En 1492, le métropolite Zossime, qualifie Ivan III, dans son message pascal, de « souverain autocrate de toute la Russie, nouveau tsar Constantin de la nouvelle Constantinople, Moscou, souverain de toute la Terre russe et de nombreuses autres terres ». Trente ans plus tard, la formule du métropolite devient le titre officiel du souverain moscovite. La charte adressée par Vassili III aux Nenets établis sur les bords de l’Ob, pour leur annoncer qu’ils sont désormais ses sujets, commence par ces mots : « Le grand souverain Vassili, par la volonté de Dieu tsar et souverain de toute la Russie, grand-prince de Vladimir, Moscou, Novgorod, Pskov, Smolensk, Tver, Perm, Iougra, Viatka, des Bulgares et autres3… ».

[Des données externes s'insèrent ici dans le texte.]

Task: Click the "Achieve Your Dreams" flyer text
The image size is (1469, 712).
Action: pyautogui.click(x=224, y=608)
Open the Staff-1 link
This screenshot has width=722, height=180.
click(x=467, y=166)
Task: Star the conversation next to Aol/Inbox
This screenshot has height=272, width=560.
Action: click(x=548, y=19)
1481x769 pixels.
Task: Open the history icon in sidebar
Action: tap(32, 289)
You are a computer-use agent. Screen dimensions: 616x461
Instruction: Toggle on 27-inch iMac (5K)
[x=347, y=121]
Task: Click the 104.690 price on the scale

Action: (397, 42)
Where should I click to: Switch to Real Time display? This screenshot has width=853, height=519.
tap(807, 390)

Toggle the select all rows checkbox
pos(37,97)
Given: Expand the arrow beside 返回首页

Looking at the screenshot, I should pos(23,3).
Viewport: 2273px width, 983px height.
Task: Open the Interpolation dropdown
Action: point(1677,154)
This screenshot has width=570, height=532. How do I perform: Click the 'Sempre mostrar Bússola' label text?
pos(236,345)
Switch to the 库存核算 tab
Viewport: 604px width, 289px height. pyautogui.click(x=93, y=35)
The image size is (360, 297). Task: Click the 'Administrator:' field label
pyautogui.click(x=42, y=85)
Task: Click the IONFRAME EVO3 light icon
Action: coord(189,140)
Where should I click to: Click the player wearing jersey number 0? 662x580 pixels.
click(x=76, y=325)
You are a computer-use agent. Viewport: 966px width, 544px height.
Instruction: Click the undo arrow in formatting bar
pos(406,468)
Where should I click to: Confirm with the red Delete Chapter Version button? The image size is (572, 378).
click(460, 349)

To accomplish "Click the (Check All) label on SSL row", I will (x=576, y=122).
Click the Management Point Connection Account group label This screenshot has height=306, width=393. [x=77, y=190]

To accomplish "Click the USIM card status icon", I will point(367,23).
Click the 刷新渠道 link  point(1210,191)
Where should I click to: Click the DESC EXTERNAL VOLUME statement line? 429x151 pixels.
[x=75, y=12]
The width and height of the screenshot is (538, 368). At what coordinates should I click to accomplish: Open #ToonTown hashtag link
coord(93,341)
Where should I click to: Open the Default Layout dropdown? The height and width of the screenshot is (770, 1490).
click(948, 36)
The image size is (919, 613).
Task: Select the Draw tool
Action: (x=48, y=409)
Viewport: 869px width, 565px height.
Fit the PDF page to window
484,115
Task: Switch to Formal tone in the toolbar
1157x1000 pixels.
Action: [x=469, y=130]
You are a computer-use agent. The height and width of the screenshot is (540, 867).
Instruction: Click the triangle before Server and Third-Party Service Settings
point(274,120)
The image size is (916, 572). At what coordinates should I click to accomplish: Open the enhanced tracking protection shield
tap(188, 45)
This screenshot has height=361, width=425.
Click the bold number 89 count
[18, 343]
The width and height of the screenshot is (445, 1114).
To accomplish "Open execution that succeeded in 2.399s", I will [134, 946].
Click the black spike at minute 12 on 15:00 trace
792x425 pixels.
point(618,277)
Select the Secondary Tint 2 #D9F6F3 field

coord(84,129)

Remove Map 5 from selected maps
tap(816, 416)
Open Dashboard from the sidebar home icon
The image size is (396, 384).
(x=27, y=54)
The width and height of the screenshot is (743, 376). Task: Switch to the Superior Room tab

Sept ans après l’avènement de Vassili III, Sigismond de Herberstein est à Moscou. L’émissaire de Maximilien est frappé par le pouvoir dont dispose le grand-prince : « Par le pouvoir qu’il exerce sur ses sujets, il l’emporte aisément sur tous les monarques du monde ; il a en outre achevé ce qu’avait entrepris son père, privant de leurs villes et fiefs tous les princes et autres figures influentes ; tous sont réduits par lui dans le même esclavage, de sorte que s’il ordonne à un sujet de vivre à sa cour, de partir à la guerre ou d’administrer une ambassade, celui-ci se voit contraint de tout payer de ses deniers ; son pouvoir s’applique autant au clergé qu’aux laïcs, il dispose à son gré et sans le moindre obstacle de la vie et des biens de chacun. »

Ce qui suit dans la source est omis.